Work to do: Please rewrite the essay on democracy and dictatorship from "By a quirk of" to "at your expense.", changing "tanks" to "armies".

Text:
::::::::::

If we believe Bertrand Russell then we do not have much to choose between democracy and dictatorship; “Democracy; the fools have a right to vote. Dictatorship; the fools have a right to rule”. Russell was a mathematician and a philosopher. That entitled him a realm from zero to infinity and from existence to non-existence. Ordinary mortals should be obsessed with ordinary things like economy, politics, wars, and pestilence, even peace. Democracy is open, noisy, vibrant, warm, and even hot, at times. Dictatorship is cold, distant, shuttered, and shuts up the noisemaker. There is not much common ground between the two except that what is uppermost in the minds of both is how to weaken, and if possible, destroy the other.
By a quirk of fate, a war started by Hitler, the epitome of a dictator, was won by a combination of democracies with the help of another dictator, Stalin and helped in raising him to the level of a threat to democracies. His tanks rolled into Eastern Europe and muffled democracy in half of that continent. That should have been a lesson to democracy – if you join a dictator even in a righteous cause, he is the gainer at your expense.

::::::::::

Records:
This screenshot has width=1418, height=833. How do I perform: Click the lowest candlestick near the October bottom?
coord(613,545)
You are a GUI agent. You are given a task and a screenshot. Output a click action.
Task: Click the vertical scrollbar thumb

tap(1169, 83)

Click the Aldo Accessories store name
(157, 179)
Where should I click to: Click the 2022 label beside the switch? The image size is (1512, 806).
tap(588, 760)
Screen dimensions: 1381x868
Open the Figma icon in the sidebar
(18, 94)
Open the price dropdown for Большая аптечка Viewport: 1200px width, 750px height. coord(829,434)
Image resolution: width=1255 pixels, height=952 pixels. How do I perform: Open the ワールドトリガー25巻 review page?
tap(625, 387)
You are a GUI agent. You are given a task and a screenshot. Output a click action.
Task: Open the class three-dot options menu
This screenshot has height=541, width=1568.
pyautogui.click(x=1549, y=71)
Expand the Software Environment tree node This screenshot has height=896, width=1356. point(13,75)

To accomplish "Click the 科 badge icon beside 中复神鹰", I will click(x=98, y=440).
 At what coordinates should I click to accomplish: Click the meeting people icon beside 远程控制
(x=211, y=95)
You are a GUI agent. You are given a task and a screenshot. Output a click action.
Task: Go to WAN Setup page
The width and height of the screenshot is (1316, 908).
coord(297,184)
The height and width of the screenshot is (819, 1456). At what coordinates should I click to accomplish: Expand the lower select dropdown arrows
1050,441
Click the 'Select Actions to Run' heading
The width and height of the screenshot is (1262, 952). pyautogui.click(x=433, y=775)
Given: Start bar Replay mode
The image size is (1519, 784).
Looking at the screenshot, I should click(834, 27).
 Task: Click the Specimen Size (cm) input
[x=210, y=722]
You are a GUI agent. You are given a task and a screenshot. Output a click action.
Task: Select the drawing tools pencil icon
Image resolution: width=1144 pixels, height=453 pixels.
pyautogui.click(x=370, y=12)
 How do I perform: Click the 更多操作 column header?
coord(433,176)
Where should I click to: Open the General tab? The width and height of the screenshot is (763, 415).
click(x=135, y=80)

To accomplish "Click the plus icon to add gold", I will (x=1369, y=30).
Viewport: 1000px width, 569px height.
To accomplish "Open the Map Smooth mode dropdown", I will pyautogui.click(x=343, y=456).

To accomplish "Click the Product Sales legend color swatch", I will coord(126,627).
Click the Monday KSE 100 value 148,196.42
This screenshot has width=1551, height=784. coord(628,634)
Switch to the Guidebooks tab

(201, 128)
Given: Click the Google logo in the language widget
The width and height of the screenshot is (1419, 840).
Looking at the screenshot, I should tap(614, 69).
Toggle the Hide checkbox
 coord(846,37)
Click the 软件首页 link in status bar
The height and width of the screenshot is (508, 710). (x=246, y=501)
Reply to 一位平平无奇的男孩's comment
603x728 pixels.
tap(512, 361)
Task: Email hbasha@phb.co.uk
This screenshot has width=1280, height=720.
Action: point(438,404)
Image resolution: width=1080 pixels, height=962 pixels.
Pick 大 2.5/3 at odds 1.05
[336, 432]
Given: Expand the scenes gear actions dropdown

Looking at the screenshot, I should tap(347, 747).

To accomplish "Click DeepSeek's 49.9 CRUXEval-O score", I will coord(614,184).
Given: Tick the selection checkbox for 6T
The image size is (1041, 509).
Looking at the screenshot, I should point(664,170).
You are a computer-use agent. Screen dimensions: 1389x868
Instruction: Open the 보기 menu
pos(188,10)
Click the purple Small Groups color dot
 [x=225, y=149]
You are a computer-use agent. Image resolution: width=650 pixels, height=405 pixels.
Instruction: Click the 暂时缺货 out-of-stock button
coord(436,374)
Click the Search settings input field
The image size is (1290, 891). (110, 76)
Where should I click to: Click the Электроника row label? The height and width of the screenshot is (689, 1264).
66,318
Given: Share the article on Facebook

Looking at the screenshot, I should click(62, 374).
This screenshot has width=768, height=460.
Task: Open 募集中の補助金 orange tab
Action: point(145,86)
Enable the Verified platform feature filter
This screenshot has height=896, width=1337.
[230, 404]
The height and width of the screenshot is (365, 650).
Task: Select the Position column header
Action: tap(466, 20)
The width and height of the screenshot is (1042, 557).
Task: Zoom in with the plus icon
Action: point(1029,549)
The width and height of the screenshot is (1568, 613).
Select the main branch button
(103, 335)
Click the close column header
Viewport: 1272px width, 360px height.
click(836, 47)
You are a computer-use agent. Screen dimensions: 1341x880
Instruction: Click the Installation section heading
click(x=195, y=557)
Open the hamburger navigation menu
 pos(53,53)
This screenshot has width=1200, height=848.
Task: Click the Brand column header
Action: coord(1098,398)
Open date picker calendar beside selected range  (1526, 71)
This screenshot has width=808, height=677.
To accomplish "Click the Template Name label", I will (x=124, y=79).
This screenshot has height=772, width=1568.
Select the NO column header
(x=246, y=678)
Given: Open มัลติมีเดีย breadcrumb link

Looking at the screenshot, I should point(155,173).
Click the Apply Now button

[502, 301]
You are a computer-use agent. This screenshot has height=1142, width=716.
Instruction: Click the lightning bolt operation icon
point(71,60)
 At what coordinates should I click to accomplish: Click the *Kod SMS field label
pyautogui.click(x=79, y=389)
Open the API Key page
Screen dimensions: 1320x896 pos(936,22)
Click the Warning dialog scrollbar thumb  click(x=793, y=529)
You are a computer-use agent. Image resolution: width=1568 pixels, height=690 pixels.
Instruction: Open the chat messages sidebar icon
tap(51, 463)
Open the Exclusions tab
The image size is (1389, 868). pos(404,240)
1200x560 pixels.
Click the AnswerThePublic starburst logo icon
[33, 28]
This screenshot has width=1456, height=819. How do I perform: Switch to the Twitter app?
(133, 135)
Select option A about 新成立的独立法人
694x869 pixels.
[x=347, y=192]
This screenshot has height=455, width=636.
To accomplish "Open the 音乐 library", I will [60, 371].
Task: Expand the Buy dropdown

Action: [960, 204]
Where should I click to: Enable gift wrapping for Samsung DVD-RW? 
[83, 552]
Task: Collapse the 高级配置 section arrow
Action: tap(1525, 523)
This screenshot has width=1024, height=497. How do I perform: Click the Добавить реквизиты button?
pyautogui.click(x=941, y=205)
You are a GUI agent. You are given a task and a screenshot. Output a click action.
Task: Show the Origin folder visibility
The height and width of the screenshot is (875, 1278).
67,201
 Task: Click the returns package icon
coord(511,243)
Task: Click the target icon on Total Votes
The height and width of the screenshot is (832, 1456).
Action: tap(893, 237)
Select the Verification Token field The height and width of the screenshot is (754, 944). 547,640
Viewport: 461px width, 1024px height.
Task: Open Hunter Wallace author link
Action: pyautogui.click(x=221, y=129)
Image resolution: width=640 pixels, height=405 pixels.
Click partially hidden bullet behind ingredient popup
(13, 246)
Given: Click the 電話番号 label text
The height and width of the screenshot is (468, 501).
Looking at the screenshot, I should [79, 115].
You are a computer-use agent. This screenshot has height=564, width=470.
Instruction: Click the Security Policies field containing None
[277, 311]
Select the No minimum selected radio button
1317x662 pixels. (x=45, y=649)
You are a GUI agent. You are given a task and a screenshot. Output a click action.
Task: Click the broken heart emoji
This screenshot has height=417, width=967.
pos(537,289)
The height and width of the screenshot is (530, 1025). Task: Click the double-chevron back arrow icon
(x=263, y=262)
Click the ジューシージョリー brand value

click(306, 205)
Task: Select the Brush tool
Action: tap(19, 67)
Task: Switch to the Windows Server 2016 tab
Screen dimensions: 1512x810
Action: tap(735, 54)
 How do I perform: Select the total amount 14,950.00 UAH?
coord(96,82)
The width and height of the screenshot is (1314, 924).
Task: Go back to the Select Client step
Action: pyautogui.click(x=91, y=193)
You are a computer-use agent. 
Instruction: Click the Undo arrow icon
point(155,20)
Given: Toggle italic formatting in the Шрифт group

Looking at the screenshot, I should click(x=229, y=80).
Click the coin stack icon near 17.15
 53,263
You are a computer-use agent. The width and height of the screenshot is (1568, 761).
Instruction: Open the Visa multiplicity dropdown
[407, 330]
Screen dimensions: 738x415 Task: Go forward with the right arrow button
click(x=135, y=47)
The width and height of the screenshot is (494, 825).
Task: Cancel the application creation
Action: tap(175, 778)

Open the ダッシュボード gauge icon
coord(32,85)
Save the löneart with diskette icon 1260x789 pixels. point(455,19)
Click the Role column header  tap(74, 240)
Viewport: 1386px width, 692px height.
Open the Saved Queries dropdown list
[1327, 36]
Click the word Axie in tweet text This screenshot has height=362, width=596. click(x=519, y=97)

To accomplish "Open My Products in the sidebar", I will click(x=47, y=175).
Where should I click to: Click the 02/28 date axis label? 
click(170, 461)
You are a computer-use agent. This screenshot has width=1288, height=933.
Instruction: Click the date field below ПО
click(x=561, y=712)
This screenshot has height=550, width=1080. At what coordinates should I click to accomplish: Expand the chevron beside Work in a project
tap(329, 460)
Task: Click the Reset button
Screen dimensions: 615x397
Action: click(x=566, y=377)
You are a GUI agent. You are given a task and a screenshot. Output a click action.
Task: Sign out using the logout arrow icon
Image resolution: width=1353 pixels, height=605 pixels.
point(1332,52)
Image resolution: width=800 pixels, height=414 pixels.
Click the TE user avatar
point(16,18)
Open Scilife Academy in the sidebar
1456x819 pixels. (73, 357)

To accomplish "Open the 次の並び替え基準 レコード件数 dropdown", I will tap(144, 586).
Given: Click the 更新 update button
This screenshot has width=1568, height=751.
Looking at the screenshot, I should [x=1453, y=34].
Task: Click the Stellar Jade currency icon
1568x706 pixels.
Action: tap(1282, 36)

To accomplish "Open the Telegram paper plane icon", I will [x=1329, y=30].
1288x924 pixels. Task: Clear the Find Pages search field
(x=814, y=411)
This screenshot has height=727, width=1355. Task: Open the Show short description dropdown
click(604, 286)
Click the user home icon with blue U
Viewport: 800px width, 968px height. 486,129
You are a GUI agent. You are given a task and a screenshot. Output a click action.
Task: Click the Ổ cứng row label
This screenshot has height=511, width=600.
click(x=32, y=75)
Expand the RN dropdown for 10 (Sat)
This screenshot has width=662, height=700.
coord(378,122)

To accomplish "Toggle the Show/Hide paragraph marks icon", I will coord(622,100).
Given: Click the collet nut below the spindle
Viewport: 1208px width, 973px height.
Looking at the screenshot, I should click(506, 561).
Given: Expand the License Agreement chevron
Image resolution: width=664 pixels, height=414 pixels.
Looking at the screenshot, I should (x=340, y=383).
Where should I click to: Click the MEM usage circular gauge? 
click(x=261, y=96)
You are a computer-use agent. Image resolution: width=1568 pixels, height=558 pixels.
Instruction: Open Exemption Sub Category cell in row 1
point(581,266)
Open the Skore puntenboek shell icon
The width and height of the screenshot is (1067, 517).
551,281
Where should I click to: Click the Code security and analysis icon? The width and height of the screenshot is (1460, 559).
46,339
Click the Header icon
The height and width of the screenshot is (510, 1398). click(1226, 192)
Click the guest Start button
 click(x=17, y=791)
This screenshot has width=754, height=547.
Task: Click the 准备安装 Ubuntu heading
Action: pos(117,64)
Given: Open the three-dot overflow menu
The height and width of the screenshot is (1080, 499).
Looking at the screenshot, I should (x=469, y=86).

::::::::::

Task result:
By a quirk of fate, a war started by Hitler, the epitome of a dictator, was won by a combination of democracies with the help of another dictator, Stalin and helped in raising him to the level of a threat to democracies. His armies rolled into Eastern Europe and muffled democracy in half of that continent. That should have been a lesson to democracy – if you join a dictator even in a righteous cause, he is the gainer at your expense.